Was also hat der ausländische Chef zu bieten? "Zunächst würde ich sagen, daß wir vielleicht flexibler und eher bereit sind, beim Ausprobieren neuer Sachen auch einmal ein Risiko einzugehen", findet Markus Schneider. "Wir meinen nicht von uns , schon so gut sein, daß wir nichts mehr verändern müssen; wir sagen nicht, daß das ,was in den letzten fünf Jahren funktioniert hat, auch in den nächsten fünf noch völlig in Ordnung sein wird."

Jean-Pierre Dosse betont, daß das Erreichen und Bewahren hoher Qualitätsstandards für ihn immer eine Herausforderung sei. "Die hiesigen Köche lernen sehr schnell, neue Gerichte zuzubereiten", sagt er. "Aber man muß immer darauf achten, auch einen westlichen Chef in der Küche zu haben, der die westlichen Gerichte kocht. Wenn er geht, werden die einheimischen Köche sich schnell nach zeitsparenderen und einfacheren Methoden umsehen, mit denen sie die gleichen Gerichte herstellen. Das Endergebnis sieht zwar fast gleich aus, aber der authentische Geschmack ist verlorengegangen. Wenn der Chef mit dem 'authentischen Gaumen' weg ist, gibt es keine Qualitätskontrolle mehr. So arbeiten in unseren Küchen italienische, amerikanische, französische, kantone­sische und taiwanesische Chefs, damit das Niveau hoch bleibt."

Wie stehen die Chancen, daß auch andere Hotels auf der Insel dem Vorbild der Fünfsternehäuser in der Hauptstadt folgen? Ein hiesiger Hotelfachmann, der es vorzieht, anonym zu bleiben, beklagt, daß eine erstaunlich hohe Zahl von Hotelbesitzern hier immer noch zögere, Ausländer einzustellen. "Es ist ihnen zu teuer und den ganzen Ärger nicht wert, besonders wegen des Sprachproblems. Sie verstehen aber nicht, daß sie dann hinter dem internationalen Standard zurückbleiben.
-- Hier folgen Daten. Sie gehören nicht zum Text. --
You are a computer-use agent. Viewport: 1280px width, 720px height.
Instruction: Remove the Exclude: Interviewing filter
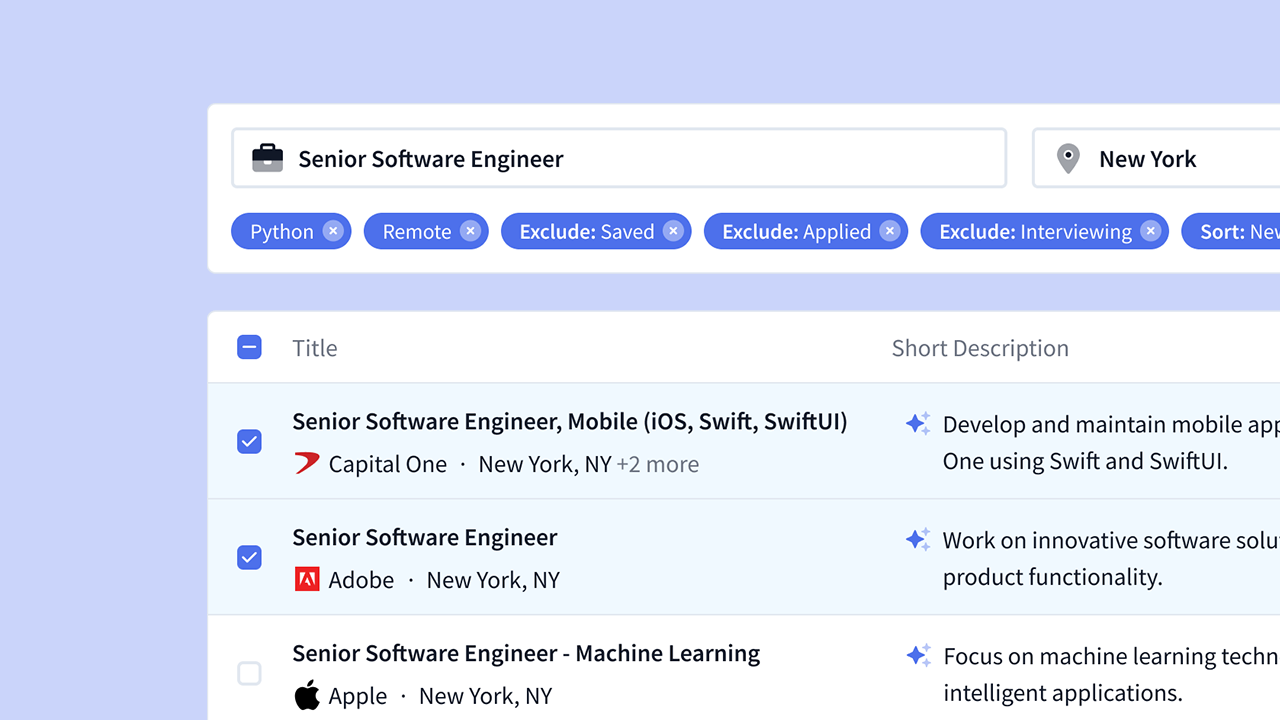1150,231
Einige von ihnen sehen es sogar nicht gern, wenn ihre eigenen chinesischen Küchenchefs und Manager sich die Zeit nehmen, um in anderen Hotels und Restaurants nach neuen Ide­en zu suchen. Sie sagen: 'Das ist Zeitverschwendung; ich bezahle dich fürs Arbeiten und nicht dafür, daß du in der Stadt herumläufst.'" Mit dieser Einstellung läßt sich im Hinblick auf den Regierungsplan für Taiwan als regionales Wirtschaftszentrum allerdings kein Blumentopf gewinnen.